A very old resource on the Internet with interesting datasets is statlib. The quality of the documentation is a bit uneven and some of the datasets are too simple to be used in my classes. Other files use oddball or obscure formats. But here are a few datasets that look interesting.

Cloud seeding experiment

This is a fairly simple file. While the documentation is brief, the setting is simple enough that you can probably figure things out.

College rankings

There are two separate files here and each is in two different formats. The documentation is adequate.

Speeding tickets

This is a direct link to an Excel file. It looks interesting, but there is no documentation and some of the number codes are impossible to associate with the appropriate labels.

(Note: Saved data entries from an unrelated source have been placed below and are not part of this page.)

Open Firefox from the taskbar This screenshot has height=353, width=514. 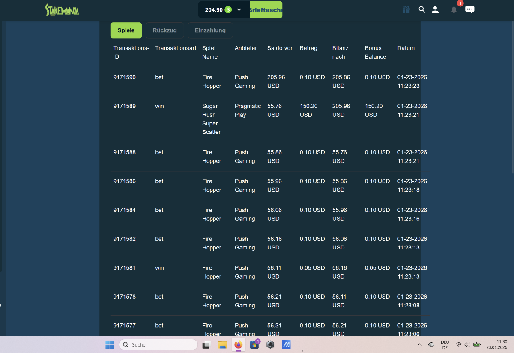pos(238,344)
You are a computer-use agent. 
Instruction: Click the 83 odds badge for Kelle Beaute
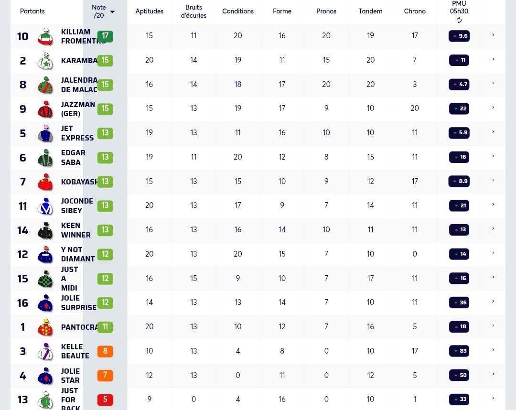[x=459, y=351]
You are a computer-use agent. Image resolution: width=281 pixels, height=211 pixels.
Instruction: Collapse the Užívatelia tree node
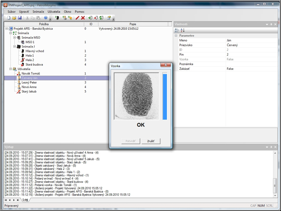point(11,69)
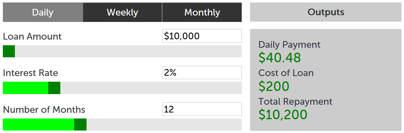Click the Interest Rate slider handle
This screenshot has width=404, height=133.
pyautogui.click(x=54, y=88)
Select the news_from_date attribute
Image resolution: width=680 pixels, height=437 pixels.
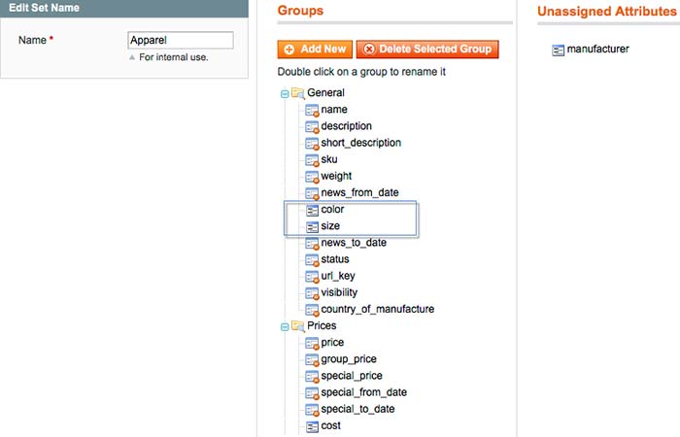point(359,192)
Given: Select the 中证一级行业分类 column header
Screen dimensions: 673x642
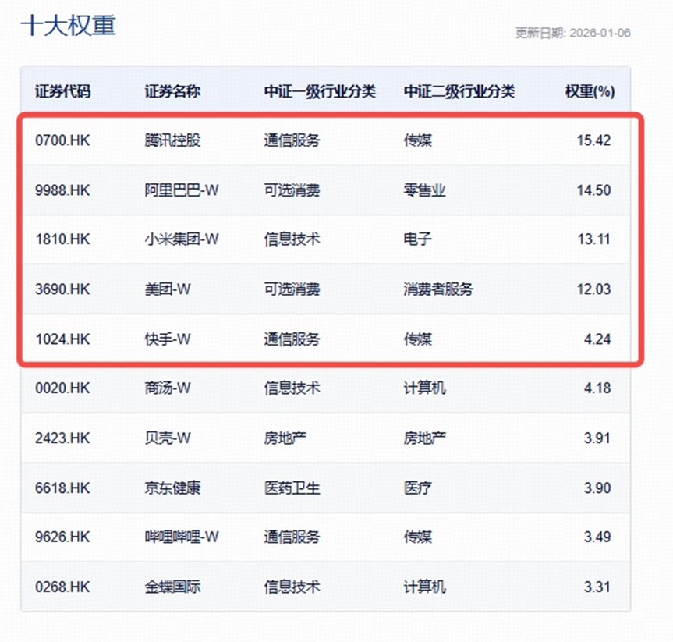Looking at the screenshot, I should [320, 91].
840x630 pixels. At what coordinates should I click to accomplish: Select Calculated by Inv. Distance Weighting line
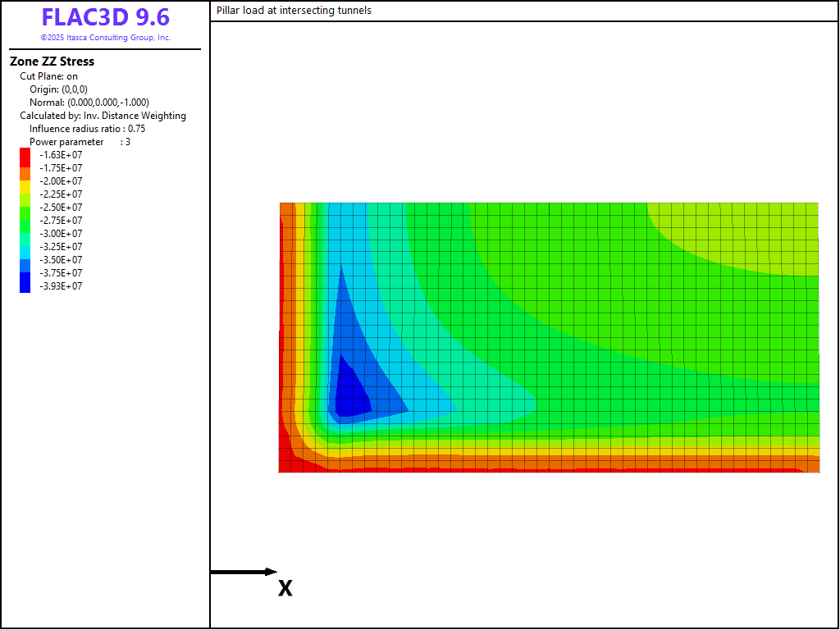(x=103, y=116)
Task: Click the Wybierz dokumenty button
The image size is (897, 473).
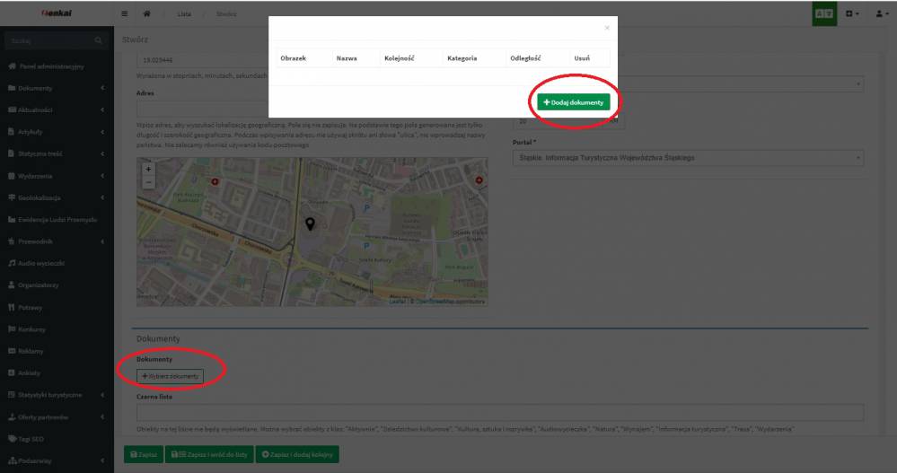Action: click(171, 375)
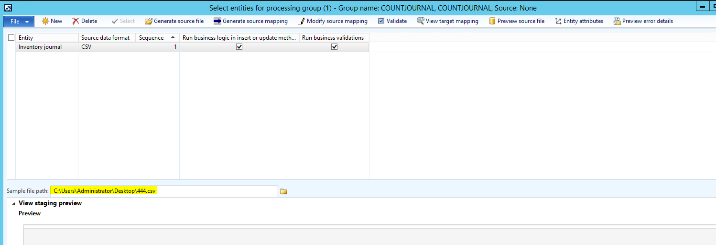
Task: Collapse the View staging preview section
Action: (13, 204)
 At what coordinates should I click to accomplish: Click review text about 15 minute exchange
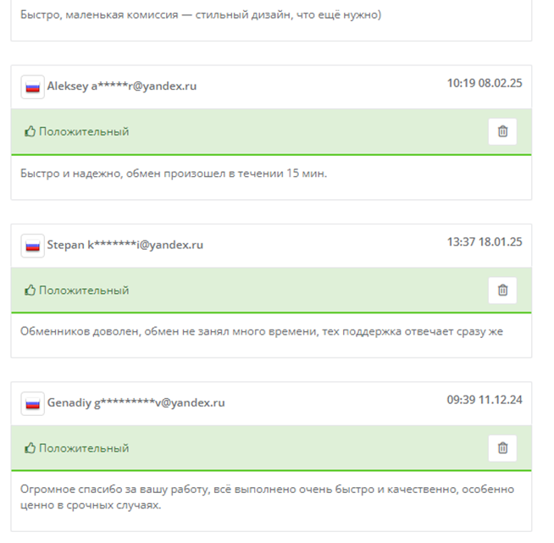click(x=173, y=174)
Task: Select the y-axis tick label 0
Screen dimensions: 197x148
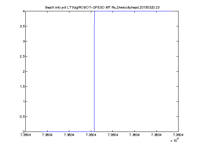Action: (x=24, y=132)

Florida vote counts in 2000 election

The counts should, perhaps, be converted into percentages. In addition to the well documented issues in Palm Beach County, the results in Dade County are also interesting.

Irish education

Some of the terms may be confusing if you are not familiar with educational systems outside the United States. Note, for example that “The Leaving Certificate Examination (Irish: Scrúdú na hArdteistiméireachta), commonly referred to as the Leaving Cert or (informally) the Leaving (Irish: Ardteist), is the final exam of the Irish secondary school system and the university matriculation examination in Ireland.” according to Wikipedia

Plasma retinol

An analysis of certain blood chemistry values and how they relate to various dietary factors.

VA lung cancer trial

A study of a test treatment for lung cancer with information about the severity of the cancer, age of the patient, and survival times. Note that the event “censored” means that the patient was still alive at the time listed.